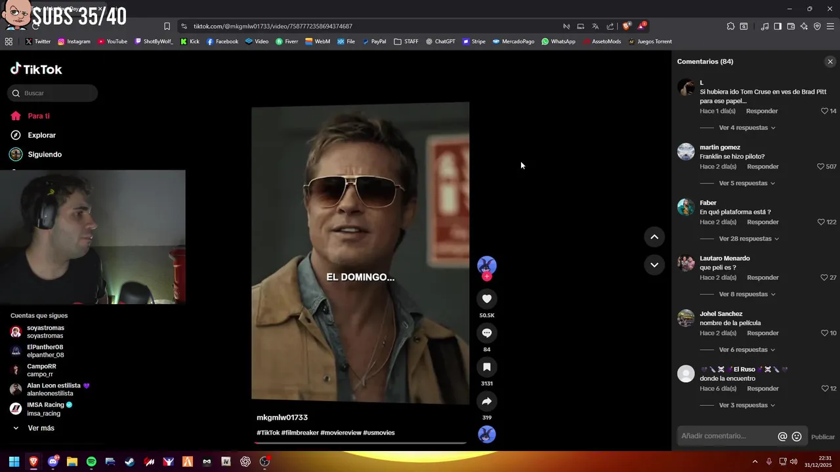
Task: Like martin gomez's comment
Action: pyautogui.click(x=821, y=167)
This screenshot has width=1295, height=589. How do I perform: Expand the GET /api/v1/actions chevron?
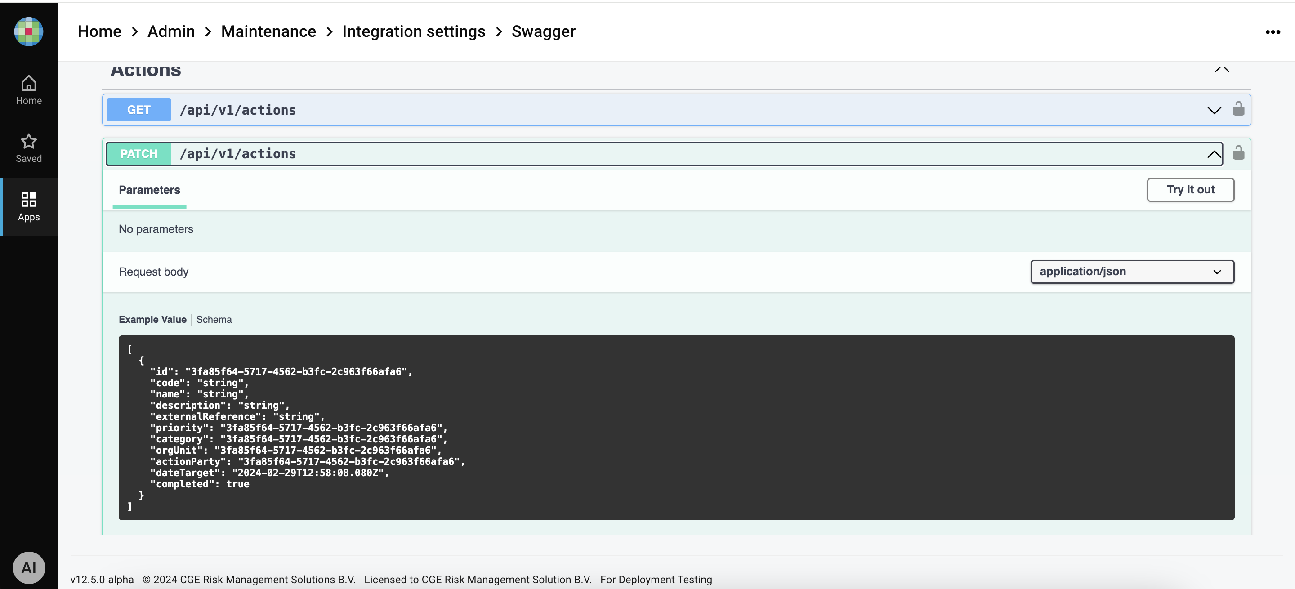tap(1214, 111)
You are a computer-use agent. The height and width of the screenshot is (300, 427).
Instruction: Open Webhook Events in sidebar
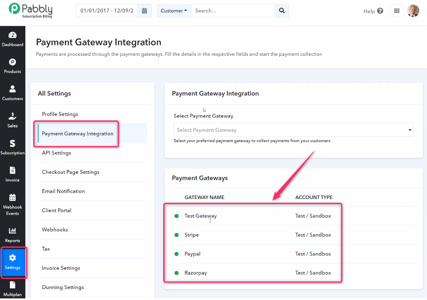[x=13, y=205]
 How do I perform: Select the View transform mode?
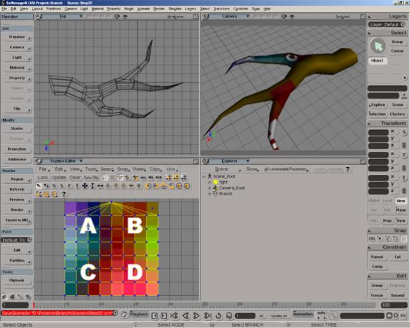tap(400, 200)
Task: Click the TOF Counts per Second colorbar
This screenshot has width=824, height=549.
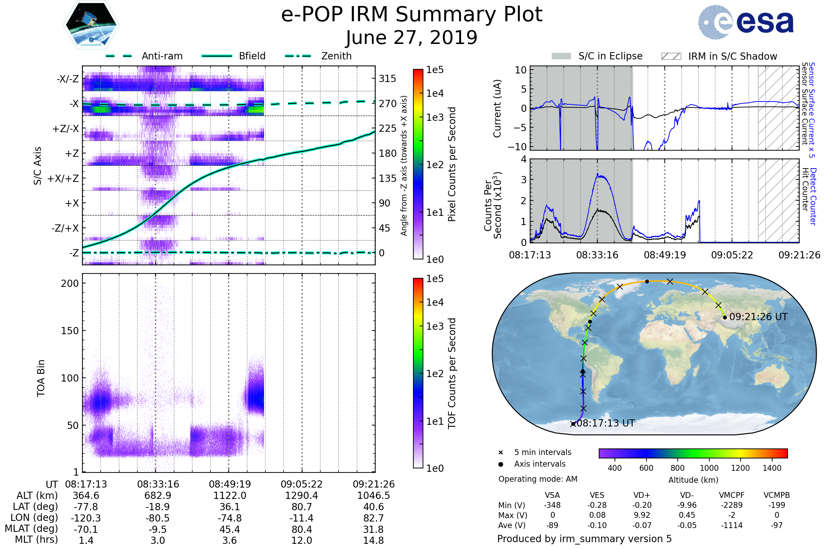Action: 418,373
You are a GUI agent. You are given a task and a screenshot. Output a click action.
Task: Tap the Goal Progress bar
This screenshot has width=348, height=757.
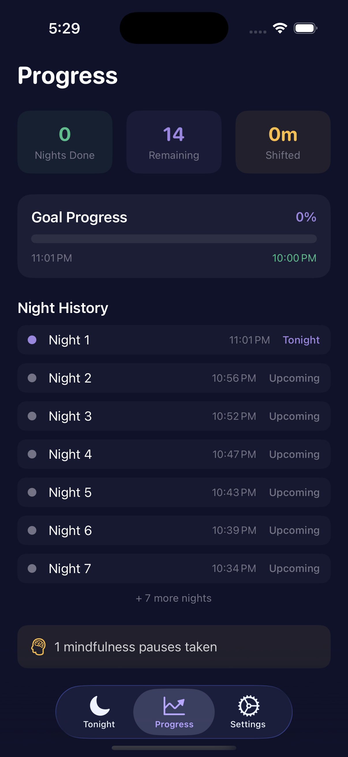(174, 239)
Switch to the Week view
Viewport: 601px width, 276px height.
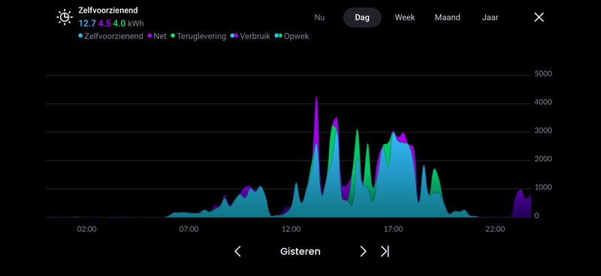click(x=405, y=17)
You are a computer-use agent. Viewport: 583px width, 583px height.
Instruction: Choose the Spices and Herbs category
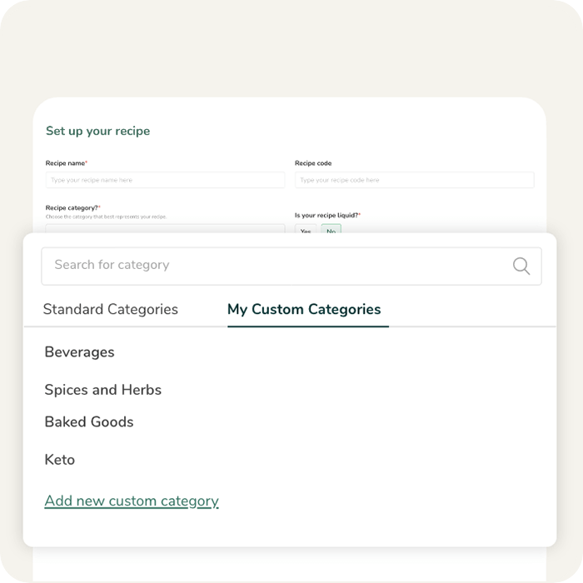102,390
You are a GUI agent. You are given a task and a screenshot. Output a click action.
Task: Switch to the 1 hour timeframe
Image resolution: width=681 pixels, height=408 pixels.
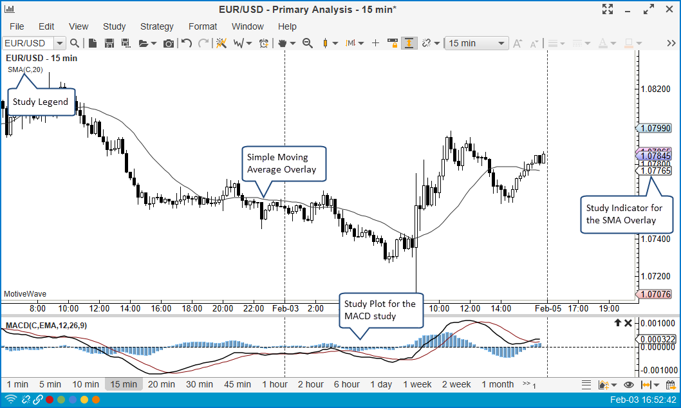click(274, 384)
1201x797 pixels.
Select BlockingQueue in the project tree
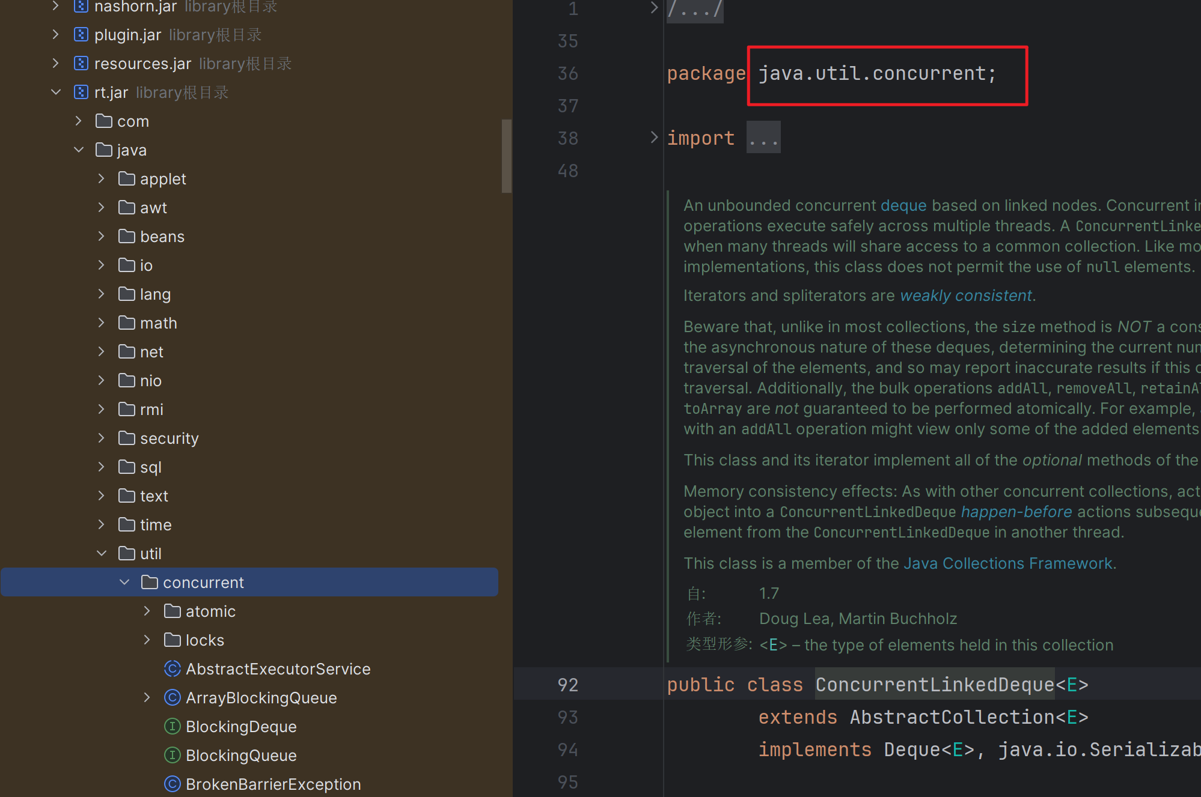(x=241, y=756)
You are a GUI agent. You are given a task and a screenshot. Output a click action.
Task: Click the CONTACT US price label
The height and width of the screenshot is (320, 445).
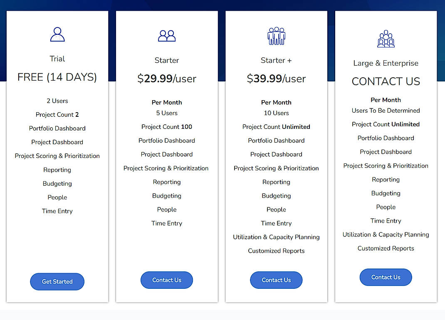coord(386,81)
########################################
» **Requirements**: Retype all of the lines above word for word, leaving out the pictures.

» **Task response**:
Task: Like martin gomez's comment
Action: pyautogui.click(x=821, y=167)
This screenshot has width=1295, height=589. How do I perform: Expand the GET /api/v1/actions chevron?
tap(1214, 111)
You are a computer-use agent. The height and width of the screenshot is (300, 427).
Instruction: Open Webhook Events in sidebar
[x=13, y=205]
 How do I perform: Select the View transform mode?
tap(400, 200)
Task: Click the TOF Counts per Second colorbar
This screenshot has width=824, height=549.
Action: 418,373
You are a GUI agent. You are given a task and a screenshot. Output a click action.
Task: Tap the Goal Progress bar
This screenshot has width=348, height=757.
(174, 239)
Switch to the Week view
Viewport: 601px width, 276px height.
click(x=405, y=17)
You are a computer-use agent. Viewport: 583px width, 583px height.
Instruction: Choose the Spices and Herbs category
102,390
You are a GUI agent. You are given a task and a screenshot. Output a click action.
Task: Switch to the 1 hour timeframe
Image resolution: width=681 pixels, height=408 pixels.
click(274, 384)
1201x797 pixels.
Select BlockingQueue in the project tree
(x=241, y=756)
You are a GUI agent. You are given a task and a screenshot. Output a click action.
Task: Click the CONTACT US price label
The height and width of the screenshot is (320, 445).
coord(386,81)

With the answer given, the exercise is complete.